## DATA SUPPLIED
----

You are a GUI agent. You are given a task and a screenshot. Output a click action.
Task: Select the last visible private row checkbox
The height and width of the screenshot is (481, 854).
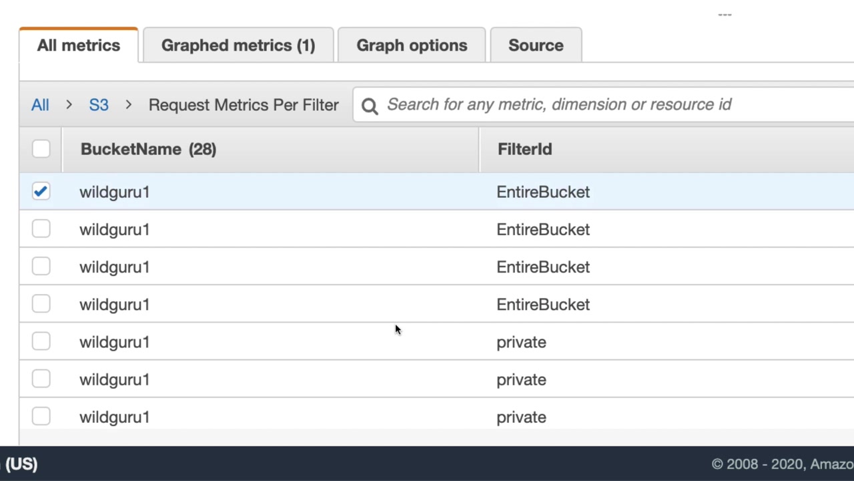41,416
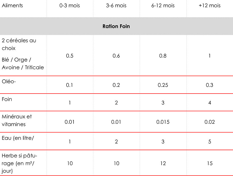Click the 0.015 minerals value cell
The width and height of the screenshot is (233, 176).
click(x=163, y=122)
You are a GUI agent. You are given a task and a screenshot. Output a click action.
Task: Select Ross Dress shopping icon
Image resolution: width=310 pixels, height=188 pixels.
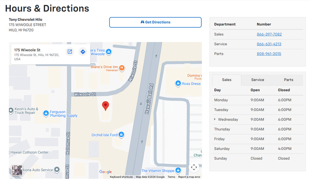point(178,83)
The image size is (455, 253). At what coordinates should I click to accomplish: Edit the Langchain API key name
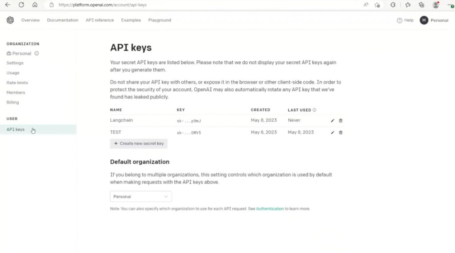click(x=332, y=120)
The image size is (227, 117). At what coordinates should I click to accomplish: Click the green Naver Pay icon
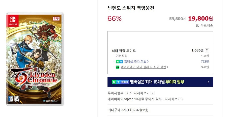[x=118, y=67]
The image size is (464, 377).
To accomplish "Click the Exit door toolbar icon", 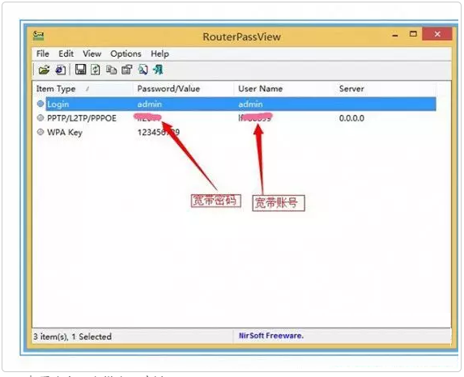I will point(158,70).
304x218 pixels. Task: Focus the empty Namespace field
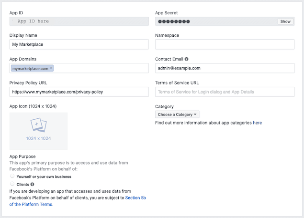click(225, 44)
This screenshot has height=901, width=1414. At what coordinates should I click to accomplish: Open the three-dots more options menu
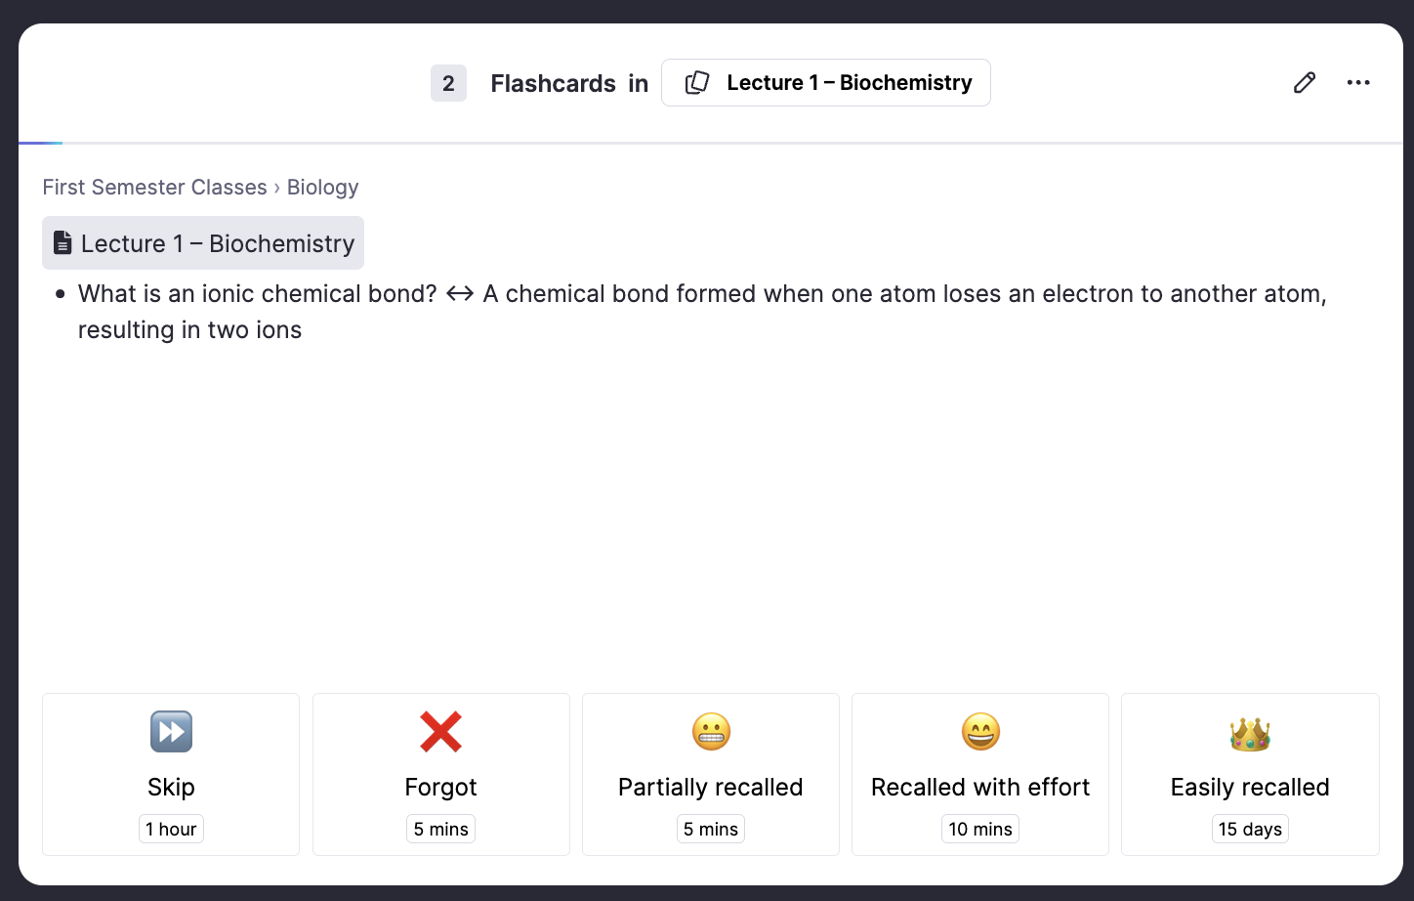click(x=1358, y=83)
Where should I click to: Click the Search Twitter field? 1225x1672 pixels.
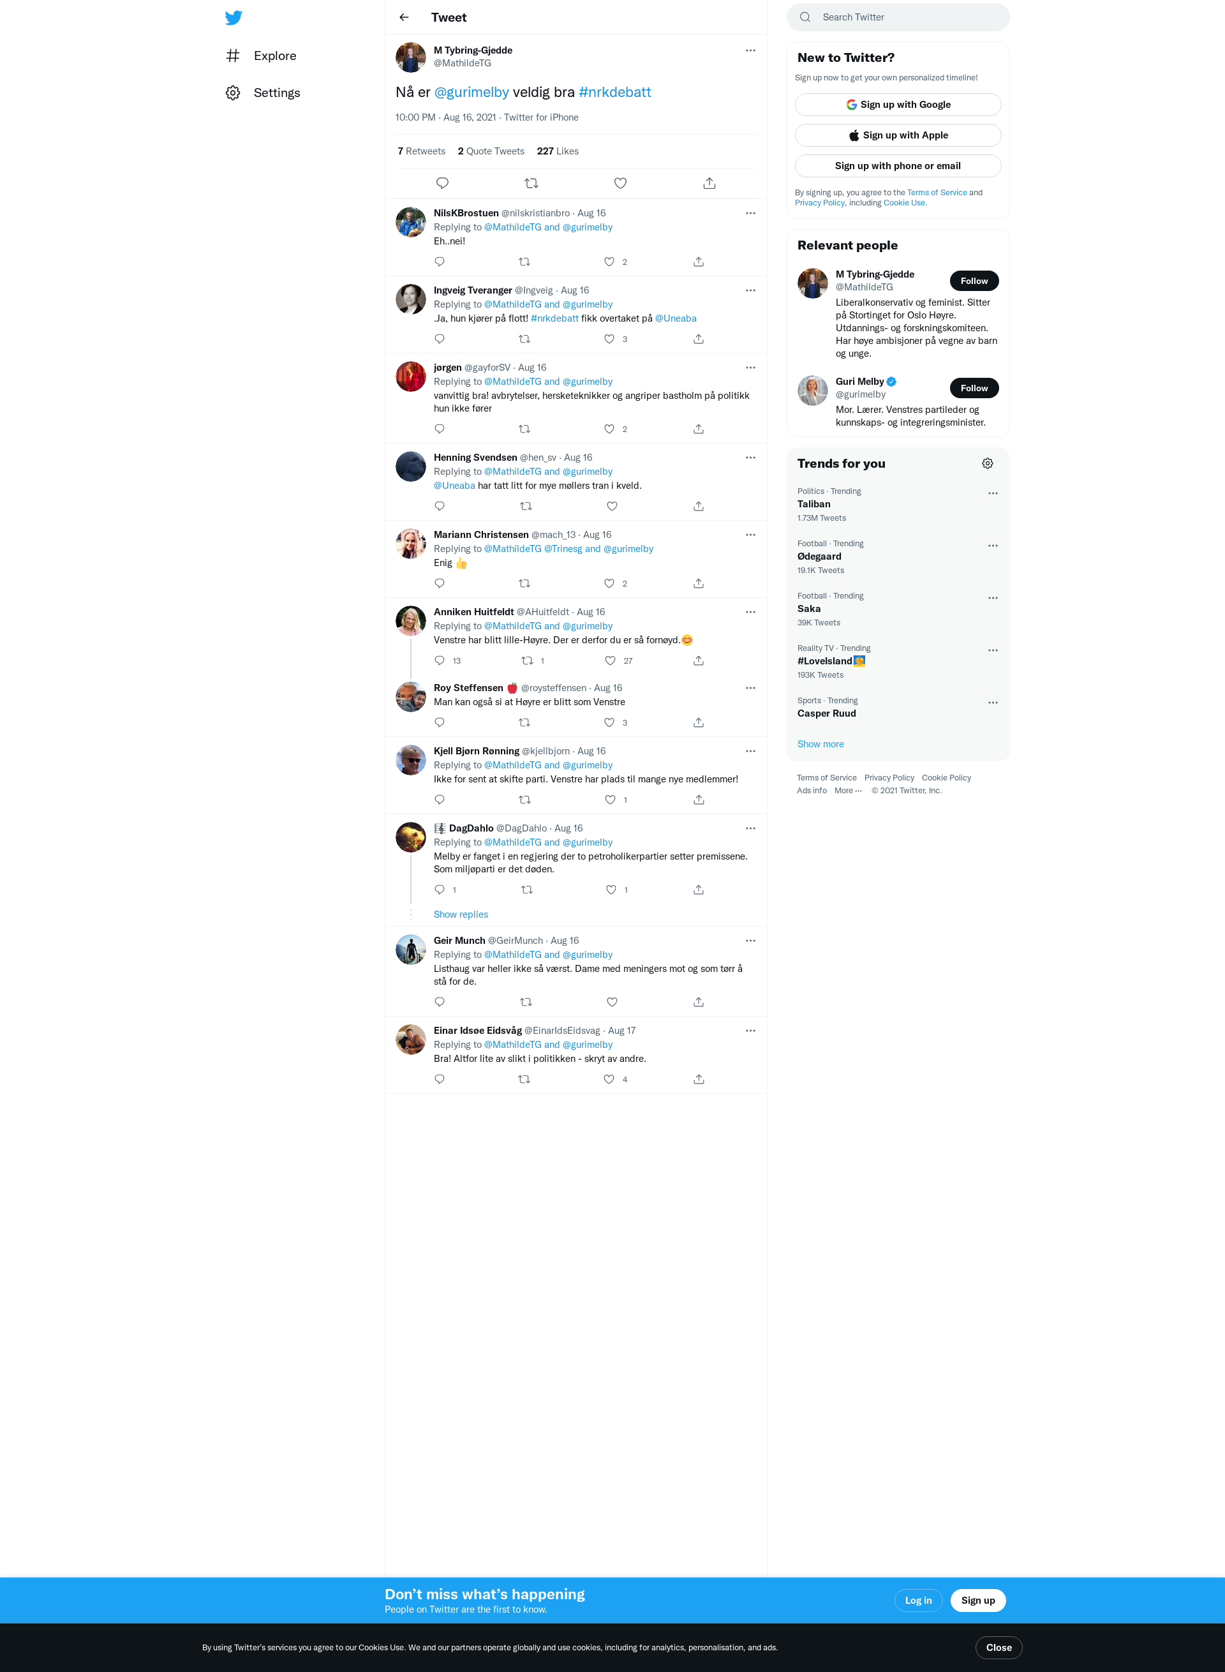(898, 17)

----

## AIM OF THE EXERCISE
Copy out, from the listing above, every line that contains the string "Select".

## EXERCISE OUTPUT
Task: Select the last visible private row checkbox
Task: Select Ross Dress shopping icon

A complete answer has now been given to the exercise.